● SUPPLIED TEXT:

Volkswagen announced plans Nov. 17 to cut 30,000 from its workforce over the coming years as a result in part of the diesel emissions scandal as well as a switch to electric cars.
For the most part, U.S. workers will be spared. The automaker expects the reductions to come from natural turnover and partial early retirement with 23,000 to come from the German workforce
and most of the rest coming from Argentina, Brazil and North America, the company said.
Most of the cuts will come from plants where components for internal combustion engine cars
are produced. The company had previously warned that the switch to electric cars will cost jobs, as electric cars tend to have many fewer parts than combustion engines, and so don't require as many
workers to assemble and install in cars.
The day after the cuts were announced, the automaker's U.S. office put out a press release lauding a $30,000 donation to the Los Angeles
Lakers Youth Foundation. While charitable donations almost always generate positive press, the timing on this one coming on the heels of the layoff announcement seems ill.
Another press release from Nov. 15, just two days before the cuts were announced, talks up the way Volkswagen Group of America and its dealers support nearly 120,000 U.S. jobs and
contribute nearly $25 billion to the U.S. economy. That’s according to a study conducted by Ernst & Young and commissioned by the automaker.
The study finds that
employees supported by VWGoA’s U.S. operations earned a total of more than $7.1 billion in compensation, and generated $24.8 billion of U.S. economic gross output. VWGoA’s U.S. operations,
comprising more than 900 Audi and Volkswagen dealerships in all 50 states, and 56 corporate-operated facilities in 15 states, contributed $2.4 billion of federal, state, and local taxes in 2015.

● SUPPLIED MATERIAL:
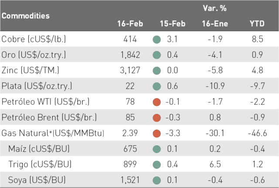This screenshot has width=279, height=188.
Task: Select the Commodities header label
Action: [26, 16]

● TASK PROMPT:
Reproduce the full article on Volkswagen's job cuts word for word, with no changes.

● THE OUTPUT:
Volkswagen announced plans Nov. 17 to cut 30,000 from its workforce over the coming years as a result in part of the diesel emissions scandal as well as a switch to electric cars.
For the most part, U.S. workers will be spared. The automaker expects the reductions to come from natural turnover and partial early retirement with 23,000 to come from the German workforce
and most of the rest coming from Argentina, Brazil and North America, the company said.
Most of the cuts will come from plants where components for internal combustion engine cars
are produced. The company had previously warned that the switch to electric cars will cost jobs, as electric cars tend to have many fewer parts than combustion engines, and so don't require as many
workers to assemble and install in cars.
The day after the cuts were announced, the automaker's U.S. office put out a press release lauding a $30,000 donation to the Los Angeles
Lakers Youth Foundation. While charitable donations almost always generate positive press, the timing on this one coming on the heels of the layoff announcement seems ill.
Another press release from Nov. 15, just two days before the cuts were announced, talks up the way Volkswagen Group of America and its dealers support nearly 120,000 U.S. jobs and
contribute nearly $25 billion to the U.S. economy. That’s according to a study conducted by Ernst & Young and commissioned by the automaker.
The study finds that
employees supported by VWGoA’s U.S. operations earned a total of more than $7.1 billion in compensation, and generated $24.8 billion of U.S. economic gross output. VWGoA’s U.S. operations,
comprising more than 900 Audi and Volkswagen dealerships in all 50 states, and 56 corporate-operated facilities in 15 states, contributed $2.4 billion of federal, state, and local taxes in 2015.